EU between Reality and Treaties

Although 40% of the EU's advisory are women, the EU president himself, Herman Van Rompuy, has said that regrettably, "gender inequality still dominates the European Council".
Once women are in decision-making positions, evidence shows that they have to fight harder for respect. "Somehow, when you are a woman, you are not allowed to fail" says Diana Wallis, Vice president of the European Parliament.  

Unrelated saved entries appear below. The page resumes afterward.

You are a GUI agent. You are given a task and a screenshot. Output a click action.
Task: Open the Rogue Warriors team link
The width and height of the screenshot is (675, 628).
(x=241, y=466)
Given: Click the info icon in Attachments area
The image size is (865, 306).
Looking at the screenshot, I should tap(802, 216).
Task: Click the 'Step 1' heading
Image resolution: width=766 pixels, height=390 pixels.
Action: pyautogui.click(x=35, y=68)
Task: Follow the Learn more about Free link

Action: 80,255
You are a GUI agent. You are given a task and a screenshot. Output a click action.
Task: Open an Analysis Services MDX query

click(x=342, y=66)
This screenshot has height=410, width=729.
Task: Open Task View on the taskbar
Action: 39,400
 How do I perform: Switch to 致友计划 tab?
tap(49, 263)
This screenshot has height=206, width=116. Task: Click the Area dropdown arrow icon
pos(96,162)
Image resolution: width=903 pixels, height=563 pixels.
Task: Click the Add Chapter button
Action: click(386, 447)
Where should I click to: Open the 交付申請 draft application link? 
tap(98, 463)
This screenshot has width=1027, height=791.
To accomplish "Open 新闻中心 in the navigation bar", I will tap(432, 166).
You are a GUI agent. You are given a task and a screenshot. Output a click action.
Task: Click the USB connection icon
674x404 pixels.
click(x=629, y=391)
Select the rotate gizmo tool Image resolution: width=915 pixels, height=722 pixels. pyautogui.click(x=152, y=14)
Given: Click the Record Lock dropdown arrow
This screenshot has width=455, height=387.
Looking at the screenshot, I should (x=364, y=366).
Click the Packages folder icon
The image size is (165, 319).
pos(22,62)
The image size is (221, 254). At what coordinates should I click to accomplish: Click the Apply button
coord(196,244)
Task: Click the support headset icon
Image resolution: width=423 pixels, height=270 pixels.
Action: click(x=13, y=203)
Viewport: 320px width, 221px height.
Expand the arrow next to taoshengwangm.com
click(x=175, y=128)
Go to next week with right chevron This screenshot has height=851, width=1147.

There is enough legislation at EU level" says Edit Bauer, MEP and member of the Committee on Women's Rights and Gender Equality in the European Parliament (FEMM)," but these issues are still largely in member states' hands". However, three quarters of Europeans think that the reason why women are less likely to have positions in decision- making  is either because  of their responsibilities  towards their families  or because the  business world is dominated be men who do not place enough trust in women, according to the most recent Eurobarometer study.  

I believe that media, toy producers, or whoever else involved in a world where boys in blue clothes take up the role of hard working daddy, while girls in pink dresses brush their doll babies' hair. Because that gender equality is not yet plant in the European culture yet, I noticed that gender equality is deteriorating especially in the countries which are mainly affected by the current economic crisis.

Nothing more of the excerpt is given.